The new music selection that month was extremely varied. Captain & Tennille released Dream, which contained the single “You Never Done It Like That” which I thought was kinda groovy. Cheap Trick dropped Heaven Tonight, their best and rockingest album to date with the classic “Surrender” as its first track. Commodores had a chart hit with “Three Times a Lady”, as did Nick Gilder with “Hot Child in the City”; The Cars dropped their amazing first single “Just What I Needed”; Bob Seger’s Stranger in Town and Journey’s Infinity quickly became AOR radio gold; The Rolling Stones released their very first 12″ remix with “Miss You”. And on the more obscure, won’t-know-this-stuff-until-later side of things, The Go-Betweens released one of their first singles, “Lee Remick”, The Dickies covered Black Sabbath’s “Paranoid”, and The Stranglers dropped their Black & White album.

I actually knew about Kraftwerk early on, as one of my sisters owned the “Autobahn” single, which I thought was a really neat track. I loved that it had that sort of mellow prog-rock feel to it, and that it was purely synthetic in its sound. I’d listen to that single enough that it eventually ended up becoming part of my own burgeoning collection. For me, Kraftwerk is up there with Gary Numan (and in a way, Gary Wright’s The Dream Weaver) as This Is What Science Fiction Music Sounds Like in the 70s and early 80s, before I discovered post-punk. [Side note: I’ll be listening to the English version here.]

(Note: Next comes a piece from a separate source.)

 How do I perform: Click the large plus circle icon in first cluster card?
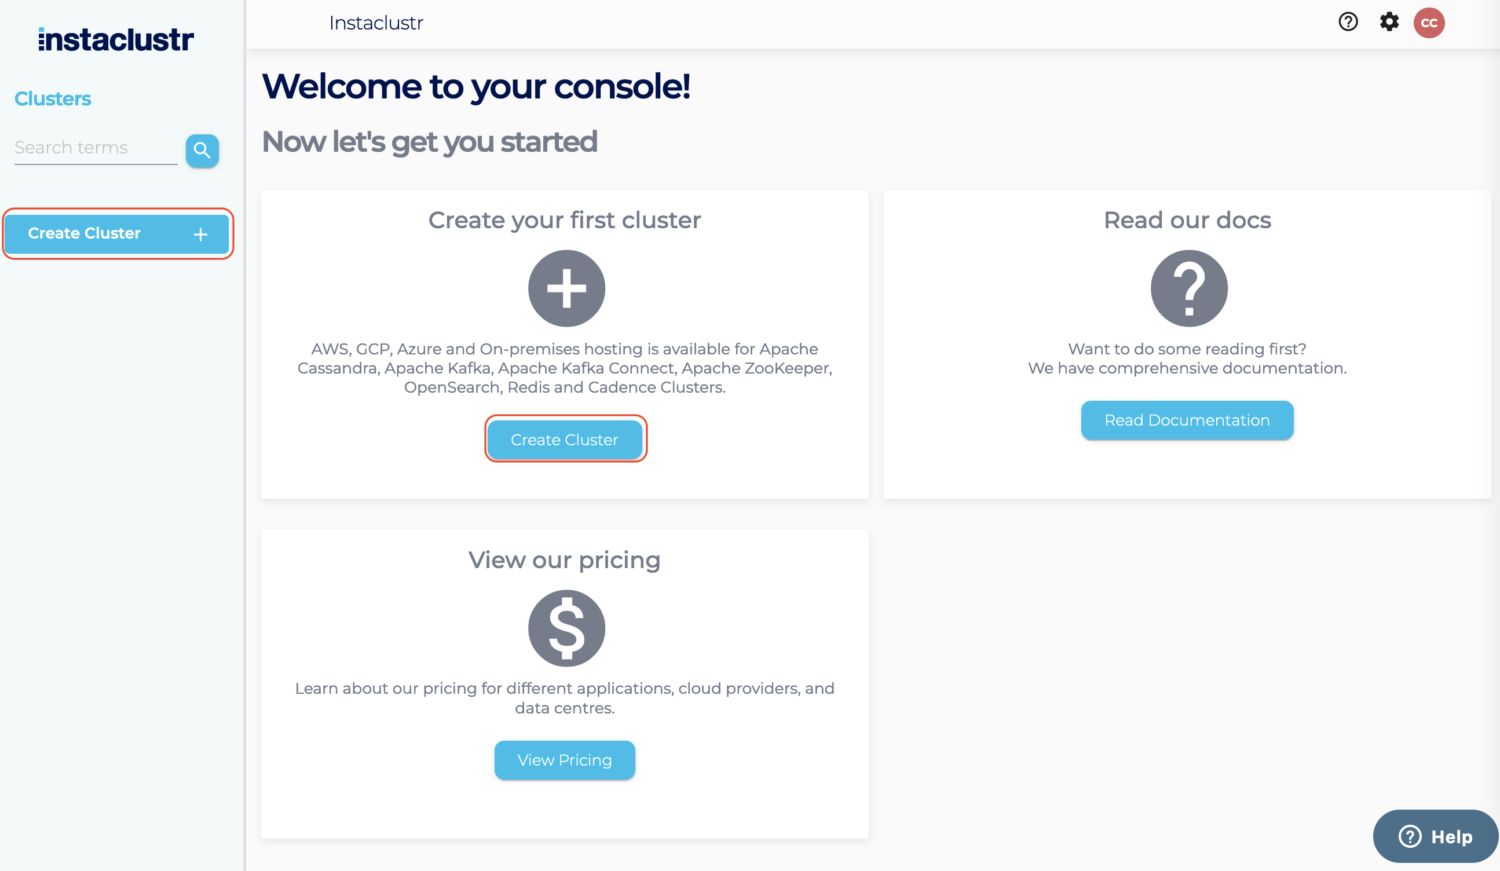pos(566,288)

Track 1: The Robots — I know this one well as it’s an AOR classic and one that KEXP plays every now and again. It’s kind of funky, isn’t it? It has a bit of a late 70s disco groove too. I recently learned the Blitz Kids in London loved dancing to this track. I love how the R’s are rolled on purpose like it’s some kind of We Are Aristocracy type of thing. It’s also very bloopy — I can see where early Depeche Mode picked up on this style on their early albums. It’s deliberately synthetic in its completeness.

Track 2: Spacelab — Have I heard this before…? I think I have! Hooray! It’s this series’ first example of “Oh THAT Song”! And there will be many, I’m sure. The opening is like that cool spacey intro to the album version of Steve Miller’s “Fly Like an Eagle”, which I love so much! Nice use of rippling ascending keyboards to signify liftoff. Kicking in now…a high meandering melody with a driving yet primitive drumbeat. Kinda groovy! I’m picturing this as a music bed under some PBS film I might have seen as a kid, or one of those long bumpers that MTV used to play in their early days, you know, the ones with a bunch of NASA and public domain films. This totally sounds like something off of Duran Duran’s first album…one of their deep cuts. Martin Gore must have taken a page from this song as well, as it kind of sounds like something from A Broken Frame! Looking at Discogs, apparently this was a single in the UK and the US, so maybe that’s why I recognize it…I must have heard it at some point in the past.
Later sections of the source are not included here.